Desde el suelo, en donde estaba agachado cerca de la mesa, levantó sus ojos hacia María, que le sonrió. El le devolvió la sonrisa de dientes para fuera y escogió cuatro granadas más, que se metió en los bolsillos. «Podría destornillar los detonadores y valerme de ellos por separado -pensó-. No creo que la dispersión de los fragmentos pueda ser un obstáculo. Se producirá inmediatamente, al mismo tiempo que la explosión de la carga, y no la dispersaré. Al menos yo creo que será así. No, estoy seguro de que será así. Un poco de confianza -se dijo-. ¡Y tú que pensabas anoche lo maravillosos que erais tú y tu abuelo y que tu padre era un cobarde! Ten ahora un poco de confianza en ti, hombre.»

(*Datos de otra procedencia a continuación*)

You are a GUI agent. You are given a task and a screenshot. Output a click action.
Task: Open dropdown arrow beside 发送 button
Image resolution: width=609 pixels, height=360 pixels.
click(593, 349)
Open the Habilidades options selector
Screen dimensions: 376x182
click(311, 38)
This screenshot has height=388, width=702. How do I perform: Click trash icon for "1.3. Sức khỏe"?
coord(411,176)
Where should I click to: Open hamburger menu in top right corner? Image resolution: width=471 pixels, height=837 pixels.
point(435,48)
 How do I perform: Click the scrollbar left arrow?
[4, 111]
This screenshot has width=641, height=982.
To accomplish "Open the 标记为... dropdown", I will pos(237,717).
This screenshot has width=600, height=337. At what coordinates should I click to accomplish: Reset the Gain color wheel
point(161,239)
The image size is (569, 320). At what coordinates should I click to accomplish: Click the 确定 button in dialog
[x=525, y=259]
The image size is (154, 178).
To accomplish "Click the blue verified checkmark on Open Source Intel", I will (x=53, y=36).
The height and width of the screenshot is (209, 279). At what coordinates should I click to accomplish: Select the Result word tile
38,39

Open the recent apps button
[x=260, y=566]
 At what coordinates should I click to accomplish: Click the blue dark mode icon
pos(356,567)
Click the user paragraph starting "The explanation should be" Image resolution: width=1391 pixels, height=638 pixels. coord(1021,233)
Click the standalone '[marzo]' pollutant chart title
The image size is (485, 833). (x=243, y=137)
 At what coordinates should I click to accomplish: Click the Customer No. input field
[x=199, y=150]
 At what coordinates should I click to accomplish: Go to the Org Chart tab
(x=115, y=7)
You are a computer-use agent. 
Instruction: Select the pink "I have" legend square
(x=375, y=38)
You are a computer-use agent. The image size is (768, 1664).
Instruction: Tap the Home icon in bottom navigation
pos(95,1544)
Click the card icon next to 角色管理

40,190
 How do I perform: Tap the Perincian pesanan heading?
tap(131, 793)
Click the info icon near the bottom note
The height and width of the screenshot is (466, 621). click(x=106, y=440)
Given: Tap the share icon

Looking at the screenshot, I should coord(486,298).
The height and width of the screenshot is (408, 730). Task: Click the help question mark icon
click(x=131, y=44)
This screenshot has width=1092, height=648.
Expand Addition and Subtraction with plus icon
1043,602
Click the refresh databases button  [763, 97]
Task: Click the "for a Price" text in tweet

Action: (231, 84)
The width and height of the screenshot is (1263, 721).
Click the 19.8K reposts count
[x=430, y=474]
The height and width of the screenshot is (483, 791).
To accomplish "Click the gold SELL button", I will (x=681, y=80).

Sonrió de nuevo a María, aunque la sonrisa no iba más lejos de la superficie de su piel, que sentía tensa en las mejillas y en la boca.
«Ella te encuentra maravilloso. Yo me encuentro detestable. ¿Y la gloria y todas esas tonterías que se te habían ocurrido? Se te ocurren ideas estupendas, ¿eh? Tenías el mundo perfectamente estudiado y clasificado. Al diablo con todo ello. Cálmate; no te enfades. Aunque eso es también una salida. Siempre quedan salidas para todo. Pero lo que ahora tienes que hacer es tragar mecha. Es inútil renegar de todo lo que ha sucedido sencillamente porque ha llegado el momento en que vas a salir perdiendo. No hagas como esa serpiente que cuando le rompen el espinazo se muerde la cola. Y no tienes el espinazo roto todavía, cerdo. Espera que te despellejen antes de echarte a llorar. Aguarda que comience la batalia para montar en cólera. Hay muchas ocasiones para ello en una batalla. En una batalla, hasta puede serte de provecho.»